Capacity is the opening signal that creates real leverage
Capacity is the name of the game this year. In the survey, respondents forecast increased capacity most dramatically in Commercial Property (53% increasing; 47% same; 0% decreasing) and Personal Lines and Private Risk (64% increasing; 18% same; 18% decreasing).
That does not mean every account will suddenly get better outcomes. But it does change what is possible. When capacity expands, you can revisit decisions that were previously "forced" by scarcity. For example, you can rework how a tower is built, how layers are placed, whether limits are efficiently purchased, and whether the structure still reflects the insured's balance sheet and risk appetite, or just last year's constraints.
Underwriting flexibility is not universal, and casualty remains the pressure point
The outlook also suggests underwriting is becoming more flexible in some areas. Commercial Property shows 40% more flexible (60% same; 0% stricter). D&O (public) shows 67% more flexible (33% same; 0% stricter). Workers' Compensation is also trending more flexible (38% more flexible; 62% same; 0% stricter). Personal Lines and Private Risk and Surety show flexibility as well.
But casualty-driven segments remain a different conversation. Umbrella and Excess underwriting is projected as 46% stricter (46% same; 7% more flexible). General Liability is 36% stricter (55% same; 9% more flexible). Commercial Auto is 29% stricter (57% same; 14% more flexible). Medical Malpractice is 33% stricter (67% same; 0% more flexible).
To put it in plain language (and to set expectations internally), some parts of the market are opening, but underwriting is not "relaxing" across the board.

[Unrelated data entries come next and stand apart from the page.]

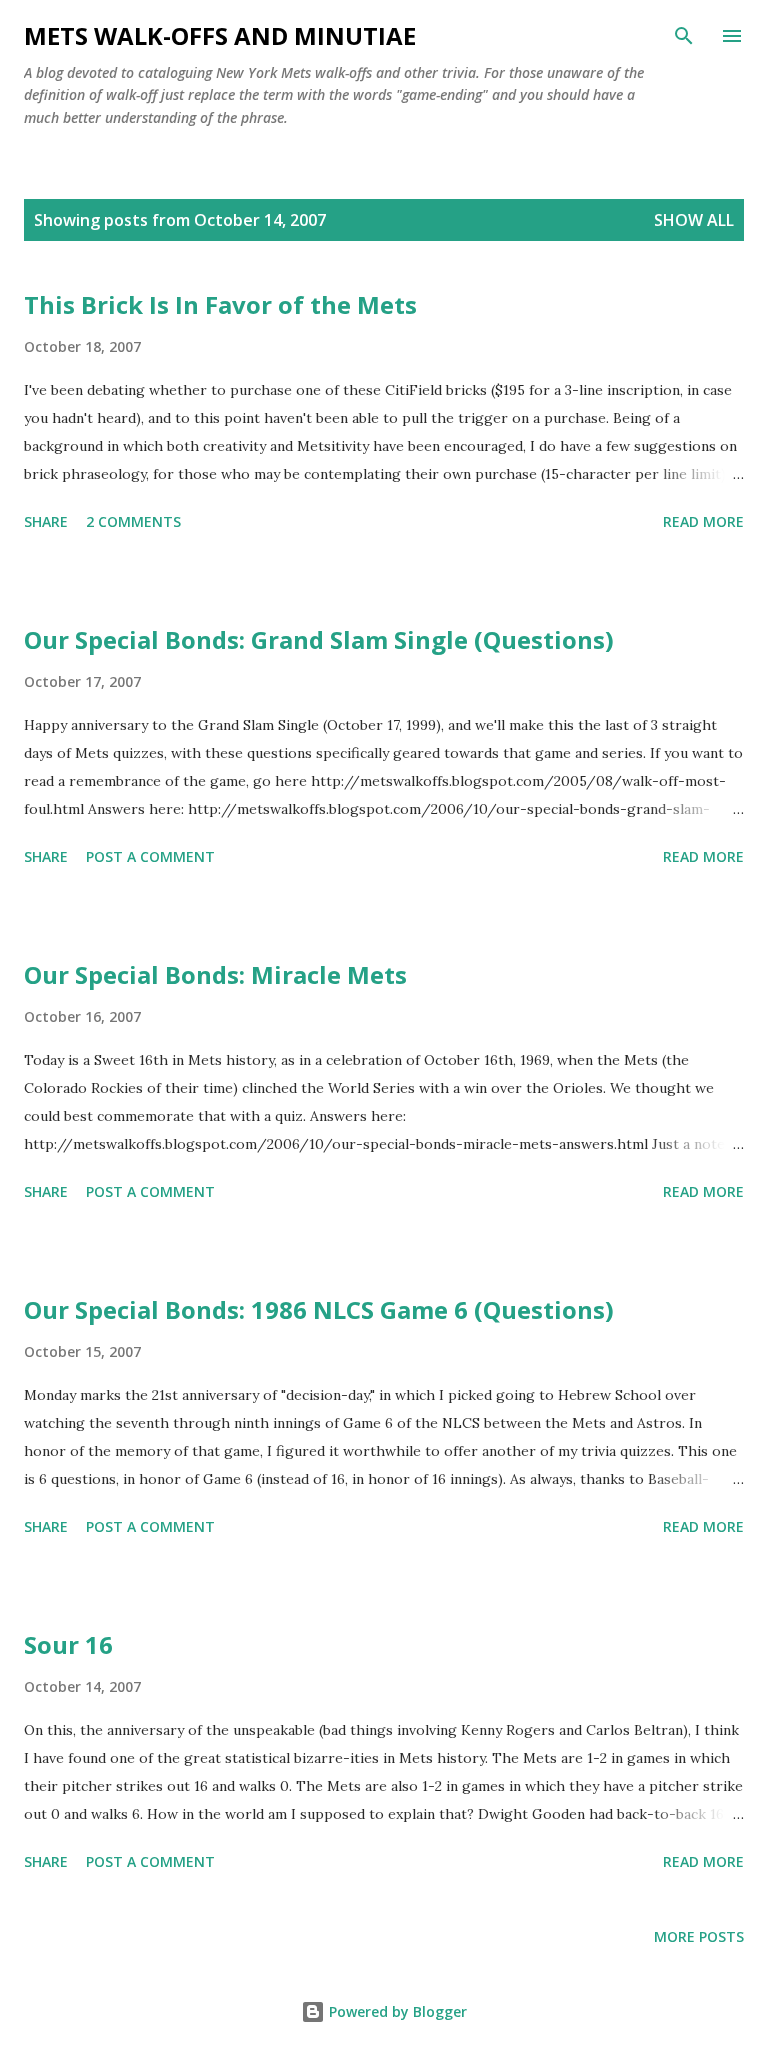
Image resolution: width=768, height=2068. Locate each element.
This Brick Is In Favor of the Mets (220, 304)
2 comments (133, 521)
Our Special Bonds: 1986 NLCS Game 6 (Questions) (319, 1309)
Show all (694, 220)
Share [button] (46, 521)
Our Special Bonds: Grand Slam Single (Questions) (319, 639)
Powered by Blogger (396, 2011)
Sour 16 (68, 1644)
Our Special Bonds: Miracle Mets (215, 974)
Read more (703, 521)
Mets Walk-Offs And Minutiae (220, 35)
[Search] (684, 36)
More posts (699, 1936)
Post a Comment (150, 856)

What to do next: separate opportunity work from defensibility work
In a split market, renewal strategy has to split too.
Where property and other areas show improving capacity and more workable options, the work is about earning better outcomes. That means building a submission that matches the sophistication of underwriting today and using improved conditions to revisit program design.

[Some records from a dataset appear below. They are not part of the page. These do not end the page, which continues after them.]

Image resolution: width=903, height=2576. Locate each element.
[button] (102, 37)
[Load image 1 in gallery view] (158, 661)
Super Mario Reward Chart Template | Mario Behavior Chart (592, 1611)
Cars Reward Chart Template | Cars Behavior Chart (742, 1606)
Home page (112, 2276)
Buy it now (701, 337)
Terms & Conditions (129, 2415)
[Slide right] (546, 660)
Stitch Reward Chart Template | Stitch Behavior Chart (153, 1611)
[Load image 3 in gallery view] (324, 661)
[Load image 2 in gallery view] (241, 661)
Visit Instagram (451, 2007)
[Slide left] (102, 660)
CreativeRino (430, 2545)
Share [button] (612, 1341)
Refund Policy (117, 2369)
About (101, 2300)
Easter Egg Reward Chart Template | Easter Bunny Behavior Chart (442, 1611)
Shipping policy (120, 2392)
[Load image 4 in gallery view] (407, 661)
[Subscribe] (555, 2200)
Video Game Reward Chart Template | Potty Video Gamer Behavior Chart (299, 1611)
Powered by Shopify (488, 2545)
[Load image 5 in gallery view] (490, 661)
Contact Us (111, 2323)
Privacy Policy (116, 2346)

Where umbrella and excess and other casualty-driven segments remain pressured, the work is about defensibility. It means being ready for harder questions, narrower comfort with severity, and heightened scrutiny.
In both cases, the differentiator is execution. The market outlook shows the value of starting early enough to produce a clear and defensible picture of the risk. That includes accurate valuations and exposure schedules, a straightforward explanation of operational changes, and evidence of how the insured's controls reduce the frequency and severity of loss. It also means closing the gap between what the insured believes about their risk and what the data suggests—particularly as underwriting relies more heavily on imagery, analytics, and localized catastrophe modeling.

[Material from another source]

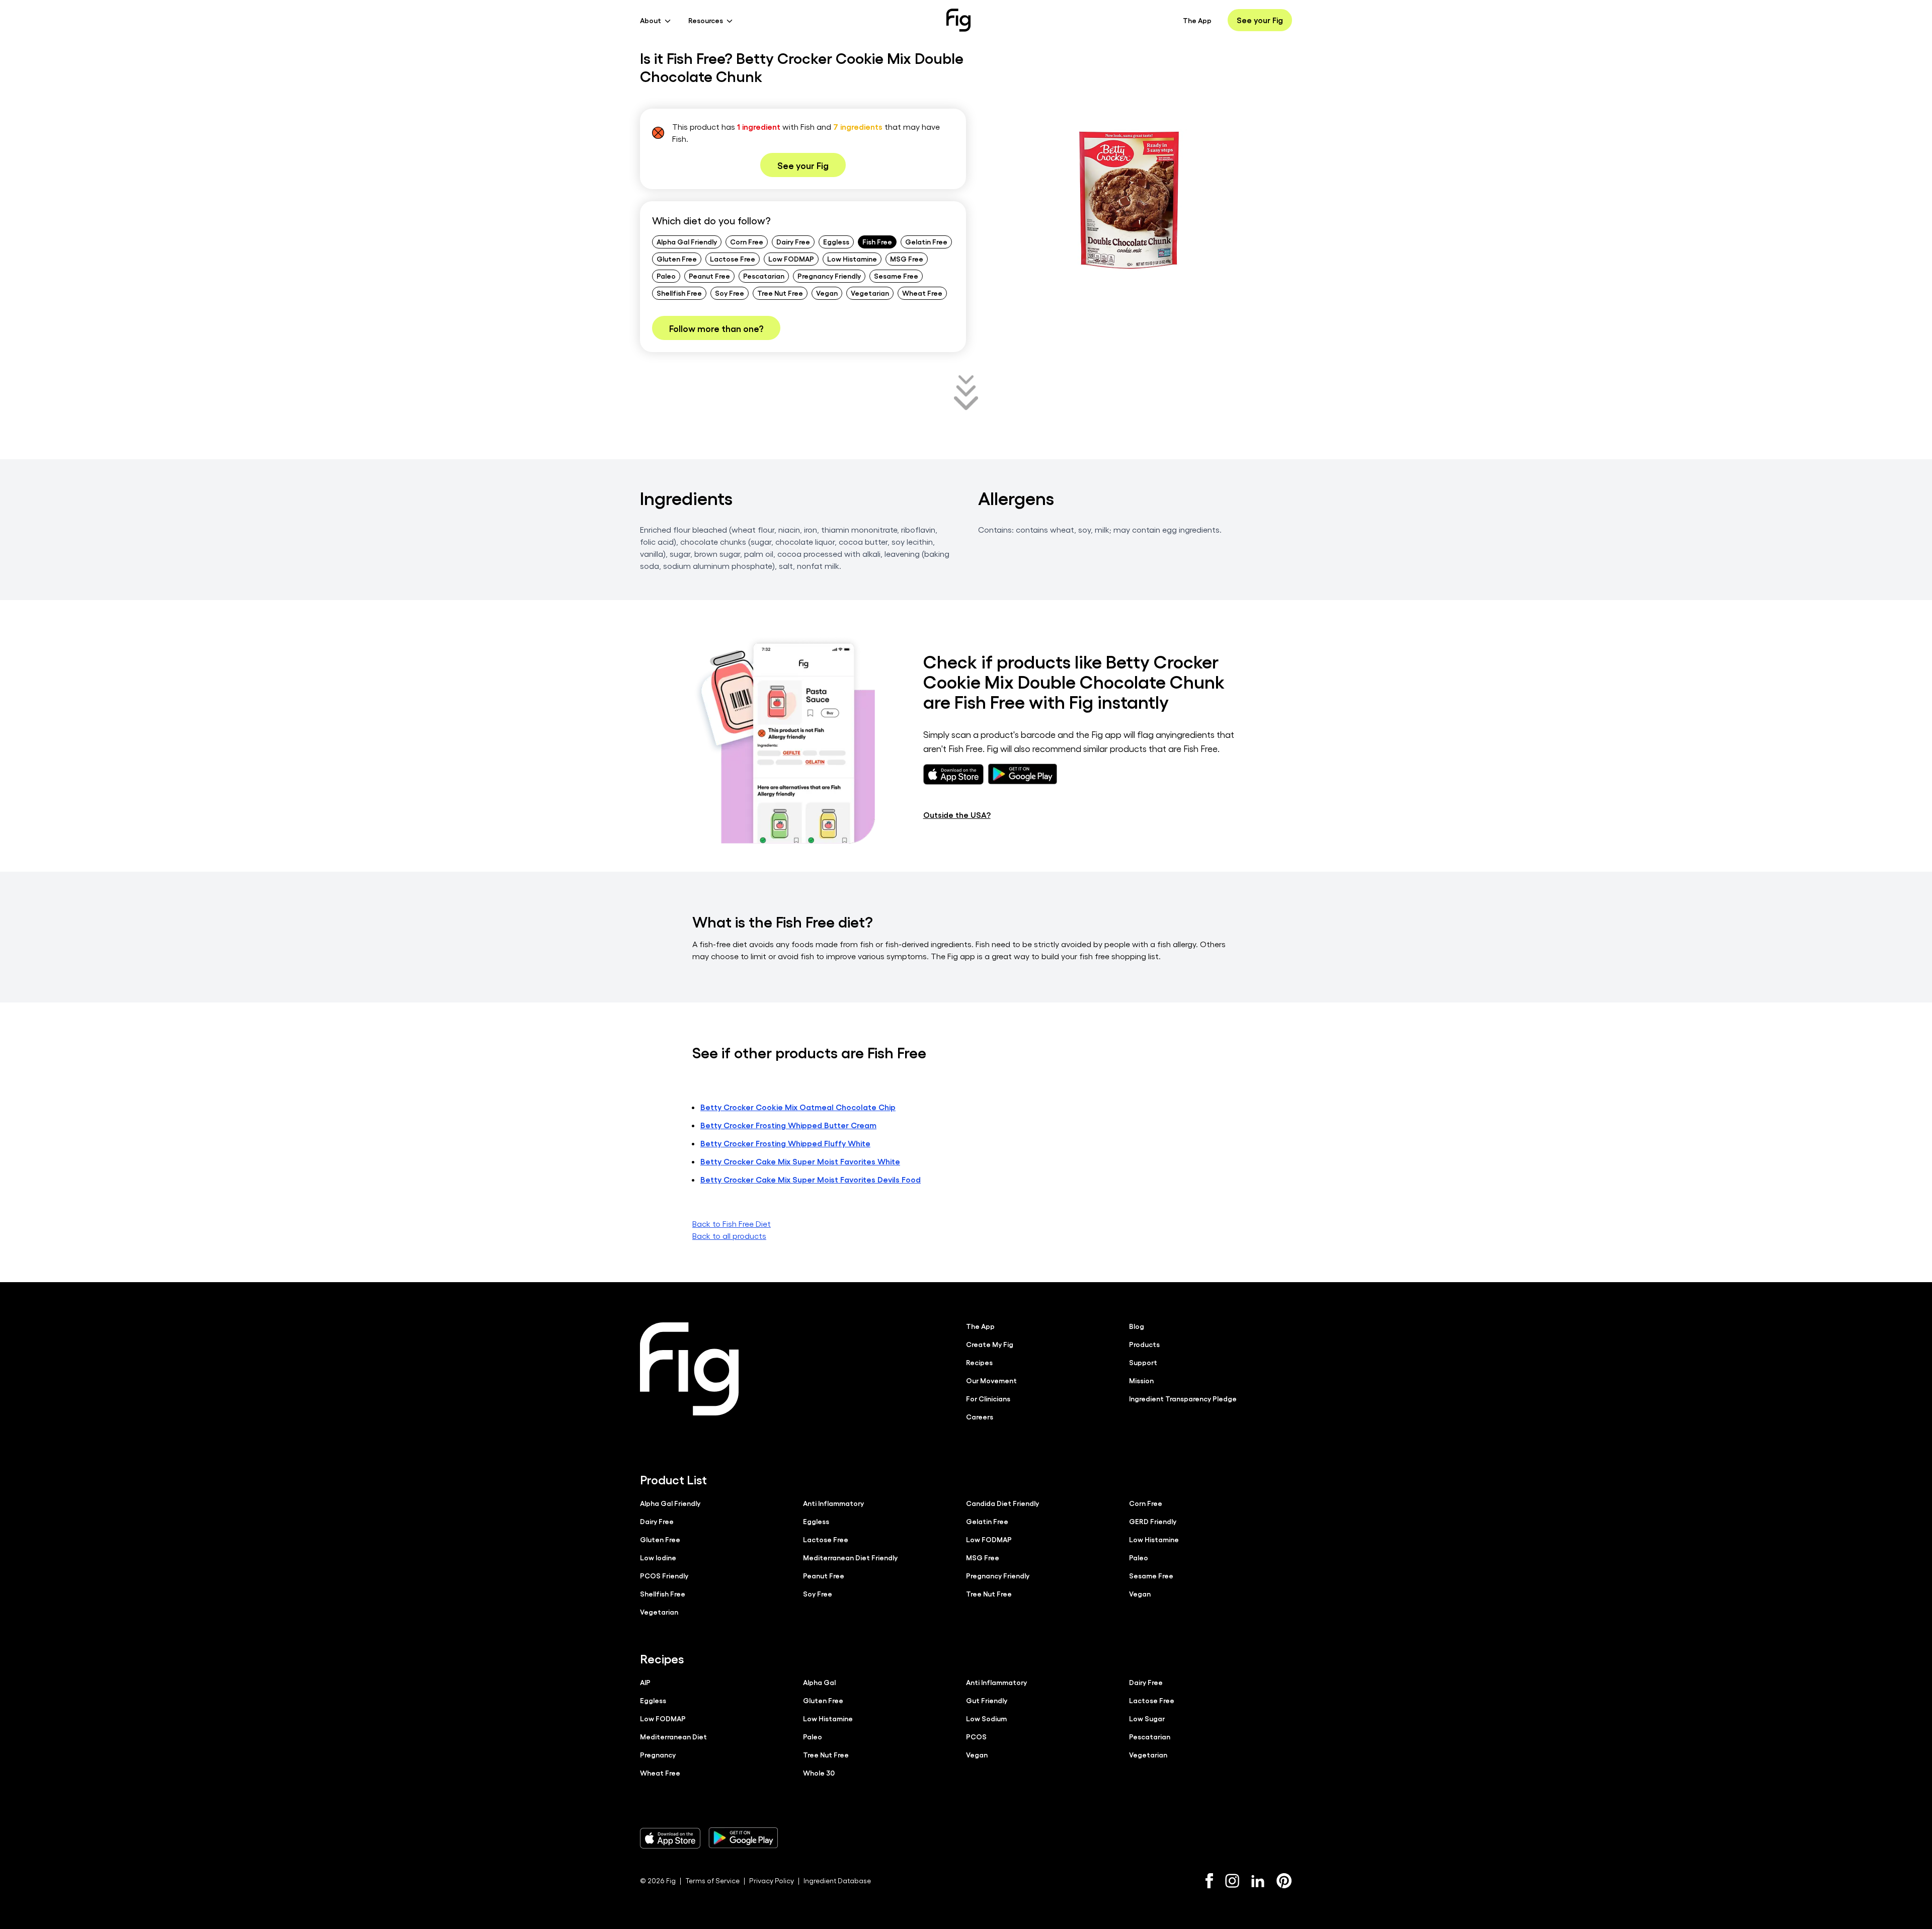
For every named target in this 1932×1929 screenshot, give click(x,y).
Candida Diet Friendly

And finally, 2026 remains a structural year. The market outlook highlights captives, structured programs, and quota-share arrangements as approaches where traditional capacity is restricted or expensive, and points to tools like parametrics to address gaps where traditional policies may not respond as expected. When conditions are changing, structure can be as important as rate.
The takeaway
This is not an "easy" market, but it can be more workable if teams resist the urge to generalize. For leaders, that means planning renewals with line-by-line realism, investing in data discipline and underwriting-ready submissions, and being willing to revisit program structure as capacity returns. As conditions continue to shift, better outcomes will go to the most prepared insureds and the most disciplined teams.